As OpenShift is widely used today, this raises the question of why the world needs another offering such as Giant Swarm, and how it’s different. So, let’s take a deeper look at how Giant Swarm compares to OpenShift.

At Giant Swarm we’re driven by customer obsessions. This means we’re always starting with the “WHY”. Challenging what drives our customers, their problems, and the pains they face, again and again – to understand what they really need and want.

From working with our enterprise customers, and the talks we have with many others, we’ve learned that they want to increase their business agility and developer productivity. This is to gain a competitive edge in the digital era in the first place. They want their applications to be running resiliently and to be scalable across their own data-centers and the public clouds. Additionally, most want to stay flexible and avoid lock-in in this ever-changing world. Obviously, cost savings often play a role too.

To gain business agility and increase developer productivity they want their development teams to be empowered, have the freedom to use the right tools for the job, and easily run Cloud Native projects on-demand at scale, reliably, and without having to manage the underlying infrastructure. This is so they can focus on what they do best – working on their applications.

Key motivations to become Cloud Native

Business Agility
Developer Productivity
Resiliency
Scalability
Cost Savings

These customer motivations have strong implications on our product, our architecture, and even our business model. Next, we’ll cover the key differentiators that explain how Giant Swarm is different, how we add value during our customer’s Cloud Native journeys, and why recently more and more enterprises are choosing Giant Swarm over traditional PaaS platforms like OpenShift.

1. Multitenancy: Hard Isolation vs. Soft Isolation

Giant Swarm believes that soft in-cluster separation by namespaces doesn’t provide the high level of security often required by enterprises or the freedom that development teams need to ship features quickly. We’re not alone with this opinion as Kelsey Hightower, Staff Developer Advocate at Google Cloud Platform, recommends in his Keynote at KubeCon Austin 2017 “Run Kubernetes clusters by org-chart”.

You need to put a lot of effort into securing in-cluster environments and it gets harder the larger the company and the more tenants you want to run in a cluster. This is especially true for teams that are just getting started with Kubernetes, as they’re sometimes running wild and breaking things. It’s a lot better to provide each team with a separate cluster to start with and then re-evaluate further down the line towards consolidating some workloads onto larger clusters.

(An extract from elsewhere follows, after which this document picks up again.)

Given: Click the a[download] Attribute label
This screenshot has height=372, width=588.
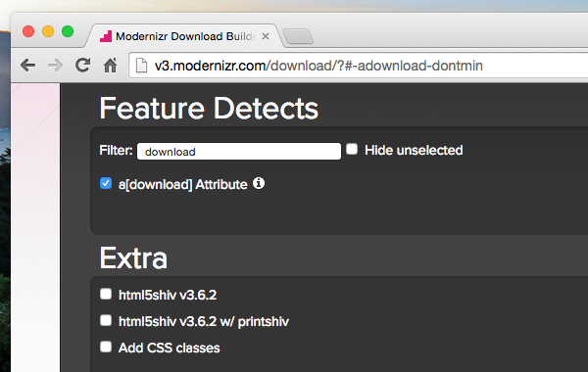Looking at the screenshot, I should tap(183, 184).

At Giant Swarm we saw this early on, and decided to build an API driven platform enabling customers to easily provision and scale fully isolated Kubernetes clusters. These tenant clusters have both network and resource isolation from all other tenant clusters. In on-premises data-centers, we run the tenant clusters on top of a host cluster which also runs Giant Swarm’s control plane. In public clouds, such as AWS and Azure, the tenant clusters are managed by the same control plane, but run independently, each in their own virtual network.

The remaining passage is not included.